2022年5~11月の半年間と2023年後半以降に値下がりしていますが、これは値下げしなければ売れなかったからではなく、経営陣の指示が遅れるほど円安のペースが急だったことを示しているのだと思います。

日本の輸出型製造業各社が、円安にもかかわらず輸出先での価格を上げ続けたということは、円建ての賃金・原材料費・販管費で安く造ったものを輸出先では値上げをしながら売ることによって、売り値とコストとの差額である利益を拡大してきたということです。

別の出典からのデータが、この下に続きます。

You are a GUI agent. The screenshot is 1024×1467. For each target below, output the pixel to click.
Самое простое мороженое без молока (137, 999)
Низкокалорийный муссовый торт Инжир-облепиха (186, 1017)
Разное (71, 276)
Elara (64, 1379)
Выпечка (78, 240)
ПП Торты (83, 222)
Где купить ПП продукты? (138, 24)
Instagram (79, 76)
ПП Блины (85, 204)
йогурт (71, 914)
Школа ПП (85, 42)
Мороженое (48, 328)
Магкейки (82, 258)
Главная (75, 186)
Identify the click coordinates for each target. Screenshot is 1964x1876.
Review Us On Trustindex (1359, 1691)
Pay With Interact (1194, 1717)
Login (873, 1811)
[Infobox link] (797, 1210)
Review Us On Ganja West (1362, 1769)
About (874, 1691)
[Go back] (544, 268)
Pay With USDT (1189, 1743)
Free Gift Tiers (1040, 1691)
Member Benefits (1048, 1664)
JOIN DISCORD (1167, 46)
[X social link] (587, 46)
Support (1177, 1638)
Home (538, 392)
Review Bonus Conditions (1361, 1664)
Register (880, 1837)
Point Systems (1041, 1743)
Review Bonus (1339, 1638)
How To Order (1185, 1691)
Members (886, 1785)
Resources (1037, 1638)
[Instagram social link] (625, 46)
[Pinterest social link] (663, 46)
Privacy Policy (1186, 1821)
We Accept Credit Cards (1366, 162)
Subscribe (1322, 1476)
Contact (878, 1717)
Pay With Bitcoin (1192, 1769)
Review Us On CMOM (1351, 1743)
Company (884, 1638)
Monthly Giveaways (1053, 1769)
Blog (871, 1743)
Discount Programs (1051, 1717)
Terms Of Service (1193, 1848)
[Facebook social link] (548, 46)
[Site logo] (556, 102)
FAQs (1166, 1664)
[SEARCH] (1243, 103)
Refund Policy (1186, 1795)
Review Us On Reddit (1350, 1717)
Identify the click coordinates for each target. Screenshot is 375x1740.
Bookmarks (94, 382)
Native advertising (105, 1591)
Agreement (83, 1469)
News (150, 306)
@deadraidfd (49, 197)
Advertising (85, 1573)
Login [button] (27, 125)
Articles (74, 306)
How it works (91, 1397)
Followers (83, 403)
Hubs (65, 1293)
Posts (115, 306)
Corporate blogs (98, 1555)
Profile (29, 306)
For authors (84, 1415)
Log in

こんなに悠々と輸出先価格を値上げして利益を拡大できる企業について「円安にしなければやっていけない」といったお涙頂戴の苦労話を捏造して輸出主導型製造業各社の利益急拡大を後押しする人たちは、国民が豊かに暮らすことより企業利益を優先していると批判されても仕方がないでしょう。

また、銀行などの金融業者たちも円安を大歓迎します。

輸出主導型企業が拡大した利益の大部分は使い道のない現預金として蓄積され、その現預金を使って金融業者が海外で投融資活動をすると、運用益に加えて資金投下時点より資金回収時点で円が安くなっていれば、その分だけ円建て利益は拡大できるからです。

製造業大手や金融業界におもねる御用「学者」たちの尽力もあって、円は国際決済銀行(BIS)や経済開発協力機構(OECD)などの試算では購買力平価(Purchasing Power Parity、PPP)が1ドル=100~110円だろうと推計されています。

しかし、私はそれより大幅に高い1ドル=70~80円という、BCAリサーチが算出したPPPのほうが実態に近いと思うのですが、円の実質実効為替レートはそれらの試算とはかけ離れた安値に放置されています。次のグラフ上段が示すとおりです。

同じくBCAリサーチの推計によると、現在日本円は購買力平価から47%も安くなっていますが、ここまで安くなるとこれから10年間年率平均で10%ずつ円高に振れるということです。